There is one important implication to this emphasis on the necessity of extensive exposure through reading. Much discussion of foreign language learning has been bedevilled by the over-simple conviction, first, that a form will not become a part of the pupil's productive repertoire unless he is given ample opportunity to practise it when it first occurs, and secondly, that the only valid aim of foreign language.
teaching is to set up this repertoire. This has led to a very widely accepted methodology in which every item, grammatical or lexical, at its first occurrence in a teaching sequence is made the object of practice material. It is held that a lesson should not contain new items unless the learner is going to be given the opportunity of practising those items. The content of a unit is therefore bound to be restricted to what it is feasible to practise in the time available. If one was to insist on maintaining this approach, extensive reading would scarcely be possible, since many items will be met which are not immediately practised and which do not become part of the learner's active vocabulary.
In fact neither of these points need be seen as a serious drawback.

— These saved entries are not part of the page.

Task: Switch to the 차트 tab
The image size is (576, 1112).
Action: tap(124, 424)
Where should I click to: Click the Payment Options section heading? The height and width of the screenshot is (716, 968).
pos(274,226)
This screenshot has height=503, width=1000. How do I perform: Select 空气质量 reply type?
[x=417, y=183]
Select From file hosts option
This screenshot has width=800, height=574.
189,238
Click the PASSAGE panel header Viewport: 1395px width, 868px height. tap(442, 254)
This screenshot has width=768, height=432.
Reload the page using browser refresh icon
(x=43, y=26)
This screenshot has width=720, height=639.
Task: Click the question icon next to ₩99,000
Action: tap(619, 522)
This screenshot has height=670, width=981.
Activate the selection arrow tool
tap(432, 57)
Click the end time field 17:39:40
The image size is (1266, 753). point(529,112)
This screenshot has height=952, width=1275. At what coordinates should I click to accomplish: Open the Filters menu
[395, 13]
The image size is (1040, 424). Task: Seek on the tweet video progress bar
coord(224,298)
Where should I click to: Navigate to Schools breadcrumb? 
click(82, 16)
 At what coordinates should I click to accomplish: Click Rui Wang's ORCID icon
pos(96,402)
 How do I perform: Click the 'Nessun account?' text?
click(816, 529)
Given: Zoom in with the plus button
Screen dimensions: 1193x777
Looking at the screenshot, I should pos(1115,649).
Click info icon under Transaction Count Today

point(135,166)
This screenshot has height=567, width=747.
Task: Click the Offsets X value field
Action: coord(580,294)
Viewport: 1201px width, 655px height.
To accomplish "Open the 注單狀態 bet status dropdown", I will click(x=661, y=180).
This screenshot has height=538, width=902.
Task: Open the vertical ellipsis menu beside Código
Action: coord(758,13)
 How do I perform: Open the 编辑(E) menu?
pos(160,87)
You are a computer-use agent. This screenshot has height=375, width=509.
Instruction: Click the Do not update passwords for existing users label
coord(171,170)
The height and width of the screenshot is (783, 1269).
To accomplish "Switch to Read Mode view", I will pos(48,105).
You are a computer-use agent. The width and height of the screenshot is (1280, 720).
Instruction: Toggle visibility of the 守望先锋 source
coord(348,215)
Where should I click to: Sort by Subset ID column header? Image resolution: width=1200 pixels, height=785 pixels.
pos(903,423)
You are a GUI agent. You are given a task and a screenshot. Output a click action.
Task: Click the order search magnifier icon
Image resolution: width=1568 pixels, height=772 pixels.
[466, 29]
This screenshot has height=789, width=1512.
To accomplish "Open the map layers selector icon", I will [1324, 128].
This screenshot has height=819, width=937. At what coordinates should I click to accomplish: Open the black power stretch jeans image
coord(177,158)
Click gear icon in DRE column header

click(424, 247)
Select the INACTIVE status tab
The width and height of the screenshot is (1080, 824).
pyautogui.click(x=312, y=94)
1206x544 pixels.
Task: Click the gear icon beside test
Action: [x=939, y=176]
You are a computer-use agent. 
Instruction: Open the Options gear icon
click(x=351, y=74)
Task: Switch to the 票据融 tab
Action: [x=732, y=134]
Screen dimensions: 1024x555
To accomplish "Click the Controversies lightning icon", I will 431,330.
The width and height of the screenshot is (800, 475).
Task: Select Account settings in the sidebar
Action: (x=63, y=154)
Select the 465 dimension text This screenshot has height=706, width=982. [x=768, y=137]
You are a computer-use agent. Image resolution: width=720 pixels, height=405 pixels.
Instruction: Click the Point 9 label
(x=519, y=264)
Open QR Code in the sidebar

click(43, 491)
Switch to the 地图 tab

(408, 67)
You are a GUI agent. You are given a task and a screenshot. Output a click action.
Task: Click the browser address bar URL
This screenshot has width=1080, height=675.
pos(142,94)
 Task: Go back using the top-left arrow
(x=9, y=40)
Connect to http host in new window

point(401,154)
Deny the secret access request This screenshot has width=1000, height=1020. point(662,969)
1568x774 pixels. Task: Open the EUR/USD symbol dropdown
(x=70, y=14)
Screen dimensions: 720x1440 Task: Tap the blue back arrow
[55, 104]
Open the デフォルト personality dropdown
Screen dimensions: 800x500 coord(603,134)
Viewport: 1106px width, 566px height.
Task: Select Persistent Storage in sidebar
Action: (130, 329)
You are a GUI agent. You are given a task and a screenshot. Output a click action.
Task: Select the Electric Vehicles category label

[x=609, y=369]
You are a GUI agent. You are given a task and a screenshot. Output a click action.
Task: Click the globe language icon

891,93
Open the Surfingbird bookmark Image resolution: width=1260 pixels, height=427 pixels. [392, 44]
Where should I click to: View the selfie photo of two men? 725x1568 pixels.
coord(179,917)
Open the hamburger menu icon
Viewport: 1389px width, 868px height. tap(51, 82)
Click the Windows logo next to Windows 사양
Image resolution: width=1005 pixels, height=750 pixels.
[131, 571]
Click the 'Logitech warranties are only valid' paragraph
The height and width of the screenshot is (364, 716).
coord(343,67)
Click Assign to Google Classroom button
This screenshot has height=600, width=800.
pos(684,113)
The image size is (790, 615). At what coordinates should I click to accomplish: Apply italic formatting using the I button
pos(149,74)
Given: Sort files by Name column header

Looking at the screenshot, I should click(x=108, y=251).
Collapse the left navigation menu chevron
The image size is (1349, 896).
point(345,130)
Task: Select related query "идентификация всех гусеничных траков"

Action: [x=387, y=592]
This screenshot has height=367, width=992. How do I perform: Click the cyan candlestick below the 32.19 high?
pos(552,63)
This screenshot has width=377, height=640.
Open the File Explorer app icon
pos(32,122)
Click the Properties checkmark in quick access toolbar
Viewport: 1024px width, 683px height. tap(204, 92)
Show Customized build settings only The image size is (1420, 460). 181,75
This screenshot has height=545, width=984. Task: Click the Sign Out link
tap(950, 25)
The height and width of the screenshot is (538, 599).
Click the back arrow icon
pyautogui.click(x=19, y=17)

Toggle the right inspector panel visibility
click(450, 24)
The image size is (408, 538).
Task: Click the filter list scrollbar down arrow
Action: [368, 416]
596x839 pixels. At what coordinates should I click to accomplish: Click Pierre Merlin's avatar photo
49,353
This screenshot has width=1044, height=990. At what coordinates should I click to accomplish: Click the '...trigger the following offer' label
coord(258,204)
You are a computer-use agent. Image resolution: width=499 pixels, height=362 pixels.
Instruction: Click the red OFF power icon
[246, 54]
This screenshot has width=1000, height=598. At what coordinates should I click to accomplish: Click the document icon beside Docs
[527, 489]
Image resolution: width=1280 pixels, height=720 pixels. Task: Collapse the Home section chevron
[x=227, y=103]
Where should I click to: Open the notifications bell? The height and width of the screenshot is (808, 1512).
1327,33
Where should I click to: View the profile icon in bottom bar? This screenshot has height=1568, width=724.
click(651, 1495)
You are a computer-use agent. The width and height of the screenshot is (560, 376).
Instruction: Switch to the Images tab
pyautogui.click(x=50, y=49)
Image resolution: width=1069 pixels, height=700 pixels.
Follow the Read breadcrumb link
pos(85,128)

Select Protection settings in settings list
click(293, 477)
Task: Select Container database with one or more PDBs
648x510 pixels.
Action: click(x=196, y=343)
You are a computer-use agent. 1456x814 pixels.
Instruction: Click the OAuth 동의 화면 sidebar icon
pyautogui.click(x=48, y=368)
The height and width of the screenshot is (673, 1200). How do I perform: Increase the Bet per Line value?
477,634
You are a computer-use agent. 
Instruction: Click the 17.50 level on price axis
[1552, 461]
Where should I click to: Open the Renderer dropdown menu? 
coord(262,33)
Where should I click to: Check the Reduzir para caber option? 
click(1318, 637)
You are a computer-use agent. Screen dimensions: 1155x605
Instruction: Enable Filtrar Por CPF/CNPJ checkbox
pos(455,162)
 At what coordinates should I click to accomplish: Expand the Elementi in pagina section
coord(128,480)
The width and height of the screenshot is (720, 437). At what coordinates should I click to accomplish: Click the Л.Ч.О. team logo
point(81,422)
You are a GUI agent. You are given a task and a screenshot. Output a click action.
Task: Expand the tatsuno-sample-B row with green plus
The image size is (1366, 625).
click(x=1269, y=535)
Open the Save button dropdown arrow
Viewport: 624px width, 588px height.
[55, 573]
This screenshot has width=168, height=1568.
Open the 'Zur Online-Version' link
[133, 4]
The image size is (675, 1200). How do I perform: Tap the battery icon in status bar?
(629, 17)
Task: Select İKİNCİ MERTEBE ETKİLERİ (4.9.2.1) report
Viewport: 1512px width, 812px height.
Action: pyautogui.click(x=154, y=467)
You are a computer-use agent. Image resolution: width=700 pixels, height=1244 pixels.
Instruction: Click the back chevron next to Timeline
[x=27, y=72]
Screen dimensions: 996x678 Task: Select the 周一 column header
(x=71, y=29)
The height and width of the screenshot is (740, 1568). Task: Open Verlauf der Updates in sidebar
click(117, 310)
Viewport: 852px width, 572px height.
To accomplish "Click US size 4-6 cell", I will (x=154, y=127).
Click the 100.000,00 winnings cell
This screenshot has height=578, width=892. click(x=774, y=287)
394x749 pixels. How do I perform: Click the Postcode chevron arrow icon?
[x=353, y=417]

First, learners do sometimes remember and subsequently use an item which they did not repeat at the time they first heard it; and secondly, it is a wholly undesirable restriction on the learner to require that he should be unable to understand any more than he is able to produce. This would put him at a considerable disadvantage in comparison with the native speaker who has a far larger * passive' than 'active' vocabulary. It would be unnatural, therefore, to limit the foreign learner to a purely 'active' vocabulary. It is perfectly proper that we should use texts in which some of the lexical content is intended for comprehension only. It is no argument against extensive reading to say that the learner may misunderstand or even fail to place any meaning at all on some of the lexical items. It is in any case an experience for which he needs to be prepared, since he will meet it as soon as he is exposed to the language outside the teaching situation.